• _Rows of pointing data_
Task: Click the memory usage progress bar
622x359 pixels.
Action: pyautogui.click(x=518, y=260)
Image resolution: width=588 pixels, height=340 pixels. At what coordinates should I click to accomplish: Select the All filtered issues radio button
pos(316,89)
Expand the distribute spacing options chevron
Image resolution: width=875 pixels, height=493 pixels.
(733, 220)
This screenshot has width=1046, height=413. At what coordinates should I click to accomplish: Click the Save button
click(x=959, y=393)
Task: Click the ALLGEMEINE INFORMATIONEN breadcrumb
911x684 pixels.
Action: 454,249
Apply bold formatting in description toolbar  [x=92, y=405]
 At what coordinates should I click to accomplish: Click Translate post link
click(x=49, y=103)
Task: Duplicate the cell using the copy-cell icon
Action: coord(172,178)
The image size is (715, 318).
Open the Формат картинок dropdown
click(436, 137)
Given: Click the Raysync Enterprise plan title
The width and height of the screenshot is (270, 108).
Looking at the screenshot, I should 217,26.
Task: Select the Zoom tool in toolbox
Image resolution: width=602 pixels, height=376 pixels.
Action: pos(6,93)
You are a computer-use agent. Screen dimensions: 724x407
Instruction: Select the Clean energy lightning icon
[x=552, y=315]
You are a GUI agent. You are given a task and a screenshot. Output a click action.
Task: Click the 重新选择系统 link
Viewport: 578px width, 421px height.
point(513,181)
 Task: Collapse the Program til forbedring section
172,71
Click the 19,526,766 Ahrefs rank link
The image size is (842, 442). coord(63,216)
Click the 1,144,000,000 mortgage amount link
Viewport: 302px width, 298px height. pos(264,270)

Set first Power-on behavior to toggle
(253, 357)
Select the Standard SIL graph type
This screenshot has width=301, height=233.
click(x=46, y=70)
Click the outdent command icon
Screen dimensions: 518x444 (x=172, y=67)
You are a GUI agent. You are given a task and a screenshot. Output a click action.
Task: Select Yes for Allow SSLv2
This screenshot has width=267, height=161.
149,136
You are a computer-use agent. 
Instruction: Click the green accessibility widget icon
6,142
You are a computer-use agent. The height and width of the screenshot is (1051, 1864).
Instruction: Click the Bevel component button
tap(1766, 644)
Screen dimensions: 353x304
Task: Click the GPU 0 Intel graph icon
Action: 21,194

• _STATED PROBLEM_
Copy out every line of the items, from the line containing "Select the Standard SIL graph type" down to the end of the items.

• _EXPECTED OUTPUT_
Select the Standard SIL graph type
This screenshot has width=301, height=233.
click(x=46, y=70)
Click the outdent command icon
Screen dimensions: 518x444 (x=172, y=67)
You are a GUI agent. You are given a task and a screenshot. Output a click action.
Task: Select Yes for Allow SSLv2
This screenshot has width=267, height=161.
149,136
You are a computer-use agent. 
Instruction: Click the green accessibility widget icon
6,142
You are a computer-use agent. The height and width of the screenshot is (1051, 1864).
Instruction: Click the Bevel component button
tap(1766, 644)
Screen dimensions: 353x304
Task: Click the GPU 0 Intel graph icon
Action: 21,194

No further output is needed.